--- START ---

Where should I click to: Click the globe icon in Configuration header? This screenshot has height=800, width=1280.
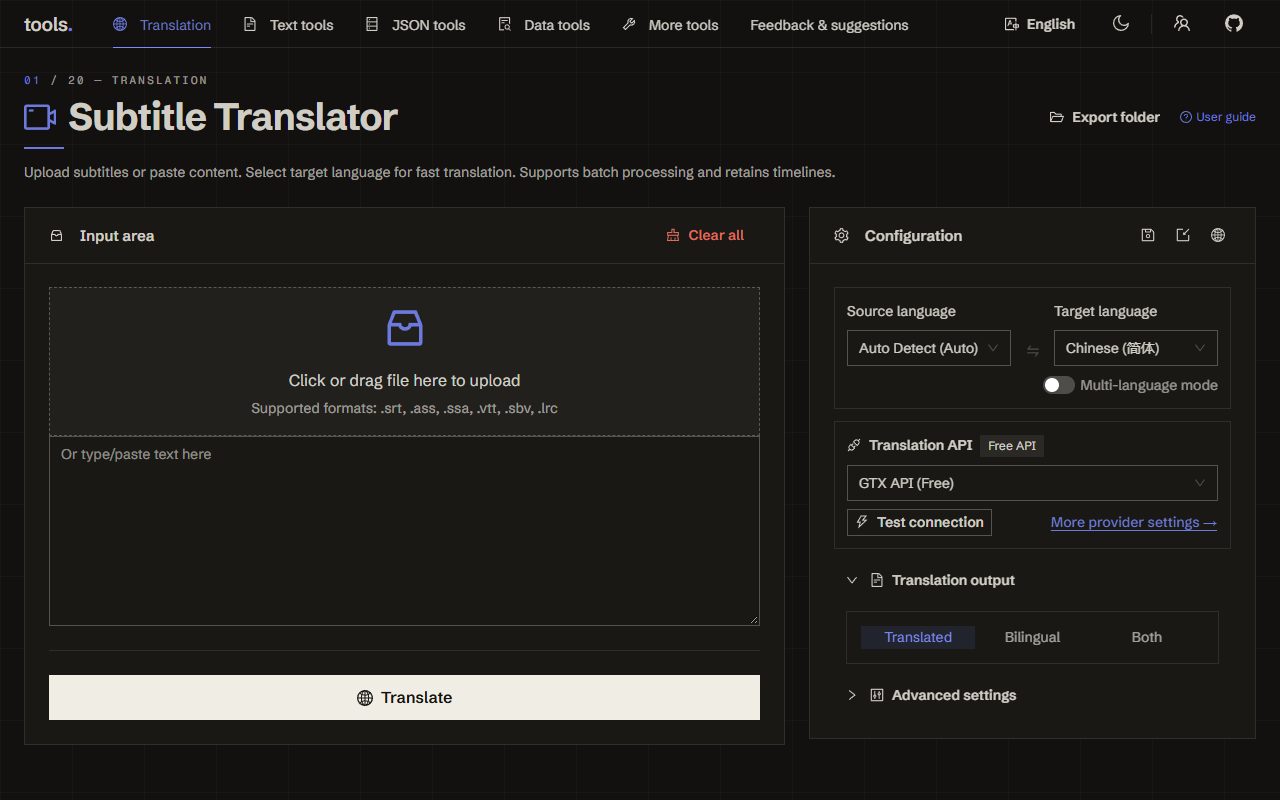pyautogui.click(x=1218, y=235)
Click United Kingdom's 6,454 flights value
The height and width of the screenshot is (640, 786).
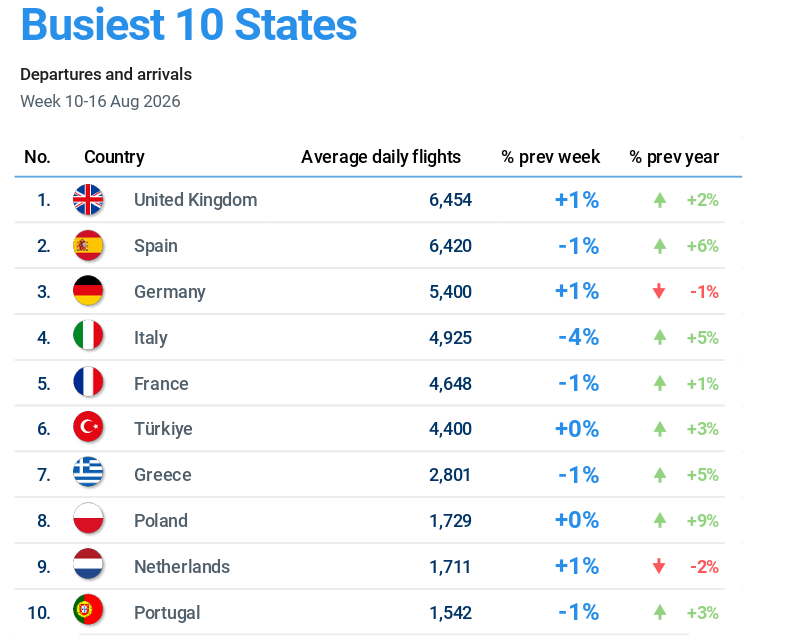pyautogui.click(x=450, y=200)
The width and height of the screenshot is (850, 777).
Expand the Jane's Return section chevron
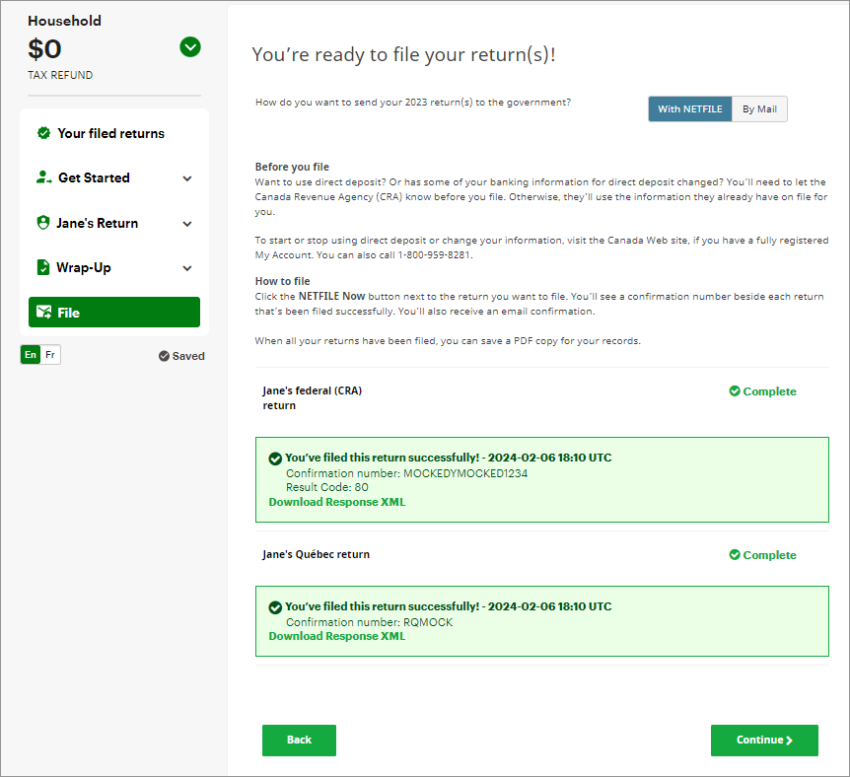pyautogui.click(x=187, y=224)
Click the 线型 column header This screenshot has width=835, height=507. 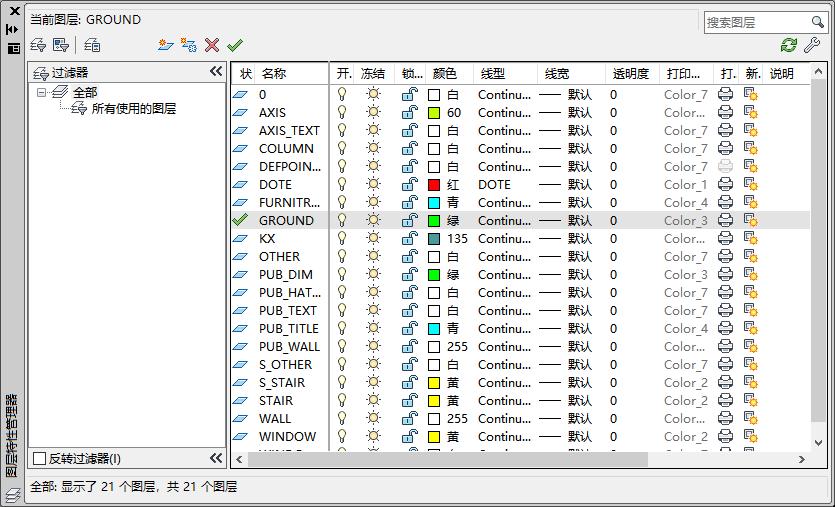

--- END ---

ASSIGNED TASK
The answer is the run of lines from the one with "Expand the Jane's Return section chevron" through the final line of the data, copied exactly, and nothing else; no pictures.

EXERCISE ANSWER
Expand the Jane's Return section chevron
pyautogui.click(x=187, y=224)
Click the 线型 column header This screenshot has width=835, height=507. 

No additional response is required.